Problem requirements
Find out how many lines in the records have the string "computer" in them, and state only that number.

Source data

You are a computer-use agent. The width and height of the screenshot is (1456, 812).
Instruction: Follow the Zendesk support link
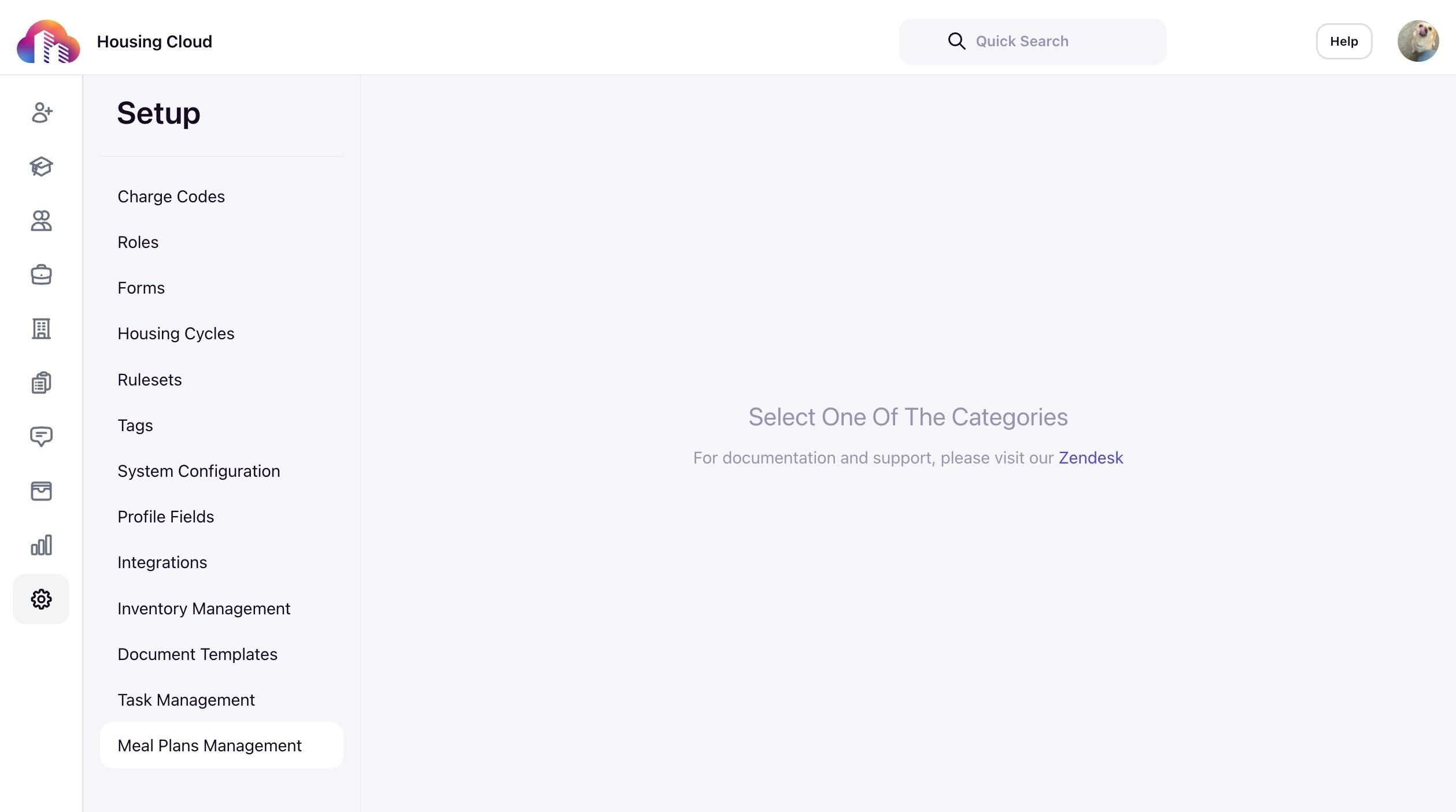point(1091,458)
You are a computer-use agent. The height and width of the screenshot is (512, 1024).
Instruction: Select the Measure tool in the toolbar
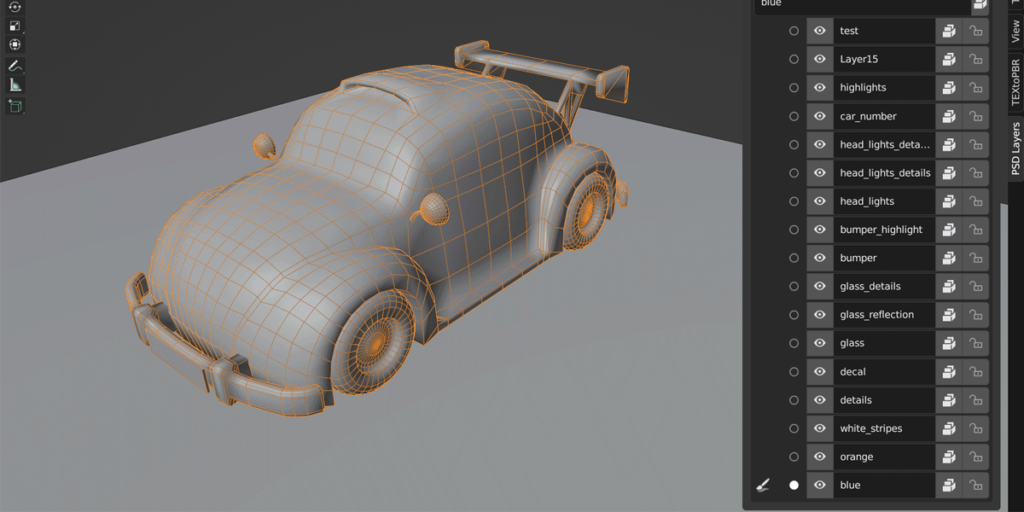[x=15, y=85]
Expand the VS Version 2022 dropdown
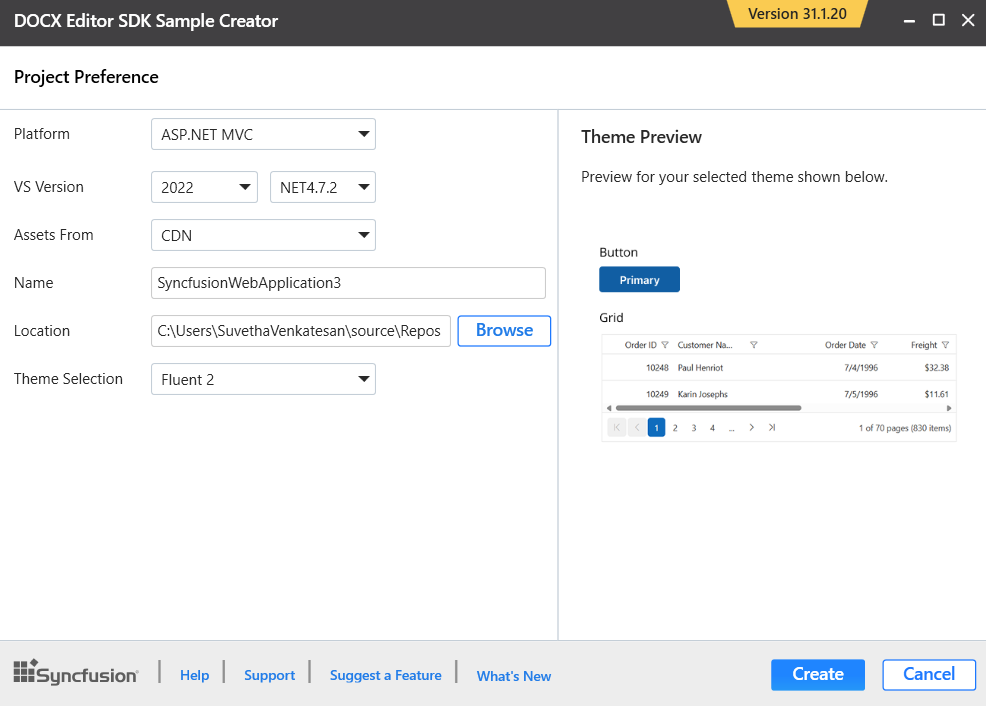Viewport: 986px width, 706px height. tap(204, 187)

--

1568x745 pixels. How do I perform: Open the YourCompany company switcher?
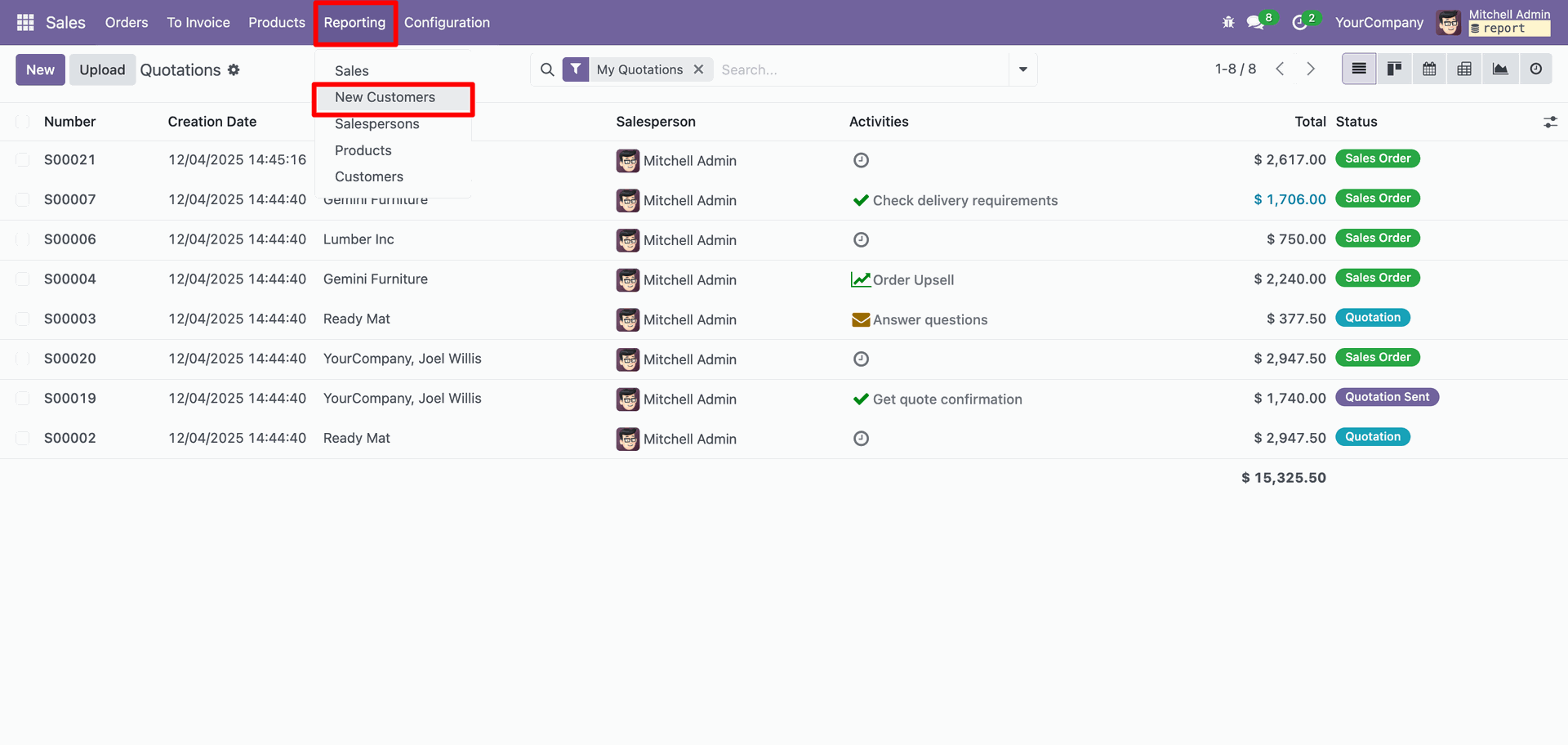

--

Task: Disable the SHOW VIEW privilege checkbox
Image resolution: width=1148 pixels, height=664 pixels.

Answer box
2